Installing and configuring this plugin is a rather technical endeavour, given that making two machines speak to each other is a very technical topic. If something goes wrong, it may be hard to find out the root cause. Nevertheless, so far we have been able to resolve all issues and, once the plugin is installed and configured correctly, it runs smoothly and very stable. The following is a list of issues that were encountered during configuration, and hints at how to proceed.

I cannot connect a system account.
Make sure the system account is different from all personal accounts. It has to be an account that belongs to Moodle, not to a person. Look at the issuer settings. The checkbox Authenticate token requests via HTTP headers must be enabled!
Authentication seems to have succeeded, but the filepicker shows "There are no files".
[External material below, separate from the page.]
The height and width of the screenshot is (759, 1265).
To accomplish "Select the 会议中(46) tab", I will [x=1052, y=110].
The Apache server that hosts your ownCloud may be misconfigured. Its Apache logs may show a 401 error as well if you try to see the files in Moodle. Please have a look at the comments following https://github.com/learnweb/moodle-repository_owncloud/issues/26#issuecomment-343521986 to get ideas on how to solve this. Alternatively, it is possible that HTTPS is not configured correctly on the Nextcloud end. You need a valid and trusted certificate for your Nextcloud server. It is not possible to manually define exceptions, unlike in the browser.
I can only upload files, not link to files.
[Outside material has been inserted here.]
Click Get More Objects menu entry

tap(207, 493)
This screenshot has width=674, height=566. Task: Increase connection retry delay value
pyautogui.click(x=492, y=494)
Are you using Nextcloud? In that case, upgrade Nextcloud to version 13.0.1 or later. Prior to that, Nextcloud suffered from technical limitations that prevented file linking.
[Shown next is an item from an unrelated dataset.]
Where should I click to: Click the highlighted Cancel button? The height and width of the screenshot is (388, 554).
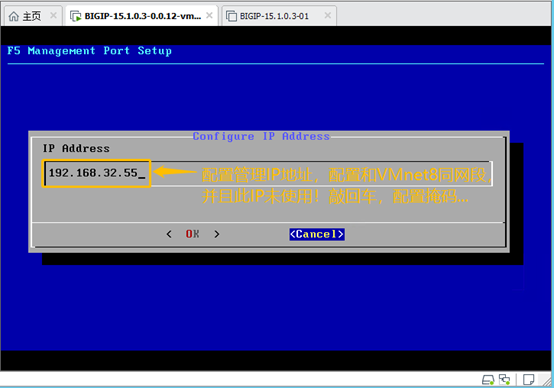pyautogui.click(x=317, y=234)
If I link to files in Nextcloud I get "A request to ownCloud has failed: Invalid response".
Please double-check the URL that you entered for ocs_endpoint. Until repository_owncloud v3.5-r1 it was essential that ?format=xml was specified at the end of the URL.
After signing in with ownCloud I get an error that says "This request is not valid. Please contact the administrator of [your Moodle Name] if this error persists.".
You might have entered the wrong Redirect URI in ownCloud. It is important that it has /admin/oauth2callback.php at the end, and that it corresponds exactly with what Moodle is going to send to ownCloud when attempting to authenticate!
When I access an access controlled link I authorise Moodle but then cannot see the file.
In Nextcloud before 14.0.1, when you authorise Moodle, your Nextcloud browser session ends. This is a special limitation of Nextcloud. You have to re-login in the browser to access the file. Starting with Nextcloud 14.0.1, this issue is resolved.
Since I installed the plugin and connected a system account, Moodle is very slow
Nextcloud has a brute-force protection that is somewhat naïve. When enabled, it slows down some Moodle requests in some cases (even though the Moodle plugin is definitely not going to brute-force your Nextcloud!), but you can change this. First, update to the newest version of the repository plugin, as it reduces the number of requests to Nextcloud. Second, download the "Brute-force settings" app in Nextcloud. After installation, add the IP of your Moodle server to the whitelist.

Please add to this list if you were able to solve another issue, this will help others greatly! Thanks!

Acknowledgement

This plugin was originally created by Information Systems students in the project seminar sciebo@Learnweb at the University of Münster in 2016/17. See their github page for an archive(!) of their great work. They also created the OAuth 2 interface for ownCloud (featured on heise Security (German)); otherwise all this wouldn't have been possible. Learnweb (University of Münster) is maintaining the Moodle plugins since 2017.